Going a little bit further we will try to increase again the insertion performance rate.

One of the available options is to use direct path insert, since 11.2 release the APPEND_VALUES hint is available for standard insert statement.

Again using the two different column order, we will check the impact using direct path insert.

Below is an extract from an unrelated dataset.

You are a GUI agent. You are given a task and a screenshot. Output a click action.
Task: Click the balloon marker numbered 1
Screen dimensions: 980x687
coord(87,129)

Then let’s create again the kpi table :

SQL> create table kpi (timeid number,insid number,indid number,value number);

And first create the index  like the first example in the previous blog post (not sorted on our data arrival pattern):

SQL> create unique index ix_kpi on kpi (insid,indid,timeid);

Using the same dataset let’s insert again 7 millions rows in our table via direct path insert method :

declare
 TYPE kpi_array is TABLE OF kpi%ROWTYPE;
 l_kpi_array kpi_array:=kpi_array ();
 start_time number;
 elapsed number;
 begin
 for time in 1 .. 100
 loop
 for indid in 1 .. 7
 loop
 for insid in 1 .. 10000
 loop
 l_kpi_array.extend();
 l_kpi_array(l_kpi_array.last).timeid:=time;
 l_kpi_array(l_kpi_array.last).indid:=indid;
 l_kpi_array(l_kpi_array.last).insid:=insid;
 l_kpi_array(l_kpi_array.last).value:=dbms_random.value(1,1000);
 end loop;
 end loop;
 end loop;
 start_time:=DBMS_UTILITY.GET_TIME ;
 forall p in l_kpi_array.first .. l_kpi_array.last
 insert /*+ APPEND_VALUES */ into kpi
 values l_kpi_array(p);
 elapsed := DBMS_UTILITY.GET_TIME - start_time;
 dbms_output.put_line('elapsed time (seconds)=' || elapsed/100 );end;
 /

elapsed time (seconds)=31,41 seconds

After executing this script, we can see that it takes 31 seconds to insert 7 millions rows, for comparison purpose, the exact same test without direct path insert used to complete within 56 seconds.Let’s have a look at the session statistics :

select
       name, value
from    v$mystat,v$statname
where
       v$mystat.statistic#=v$statname.statistic#
and name in ('leaf node splits','leaf node 90-10 splits','redo size','redo entries','session logical reads','physical reads',
'db block changes','db block gets','physical reads direct temporary tablespace','physical writes direct temporary tablespace')
;

NAME       VALUE
---------------------------------------------------------------- ----------
session logical reads     506672
db block gets     470582
physical reads       87041
db block changes     466778
physical reads direct temporary tablespace       87038
physical writes direct temporary tablespace       87038
redo entries     235452
redo size   550084680
leaf node splits       17526
leaf node 90-10 splits       17526

You can notice now than the index leaf node split are now 90-10 splits as opposed to the same example without direct path insert when we had mainly 50-50 node splits :

leaf node splits      17050
leaf node 90-10 splits 32

For comparison purpose here are the statistics for the former test (without direct path insert) :

NAME VALUE
---------------------------------------------------------------- ----------
session logical reads 15684333
db block gets         15544039
physical reads        413
db block changes      10610256
redo entries          5363399
redo size             1922236380
leaf node splits      17050
leaf node 90-10 splits 32

Why this difference between direct and non direct path insert?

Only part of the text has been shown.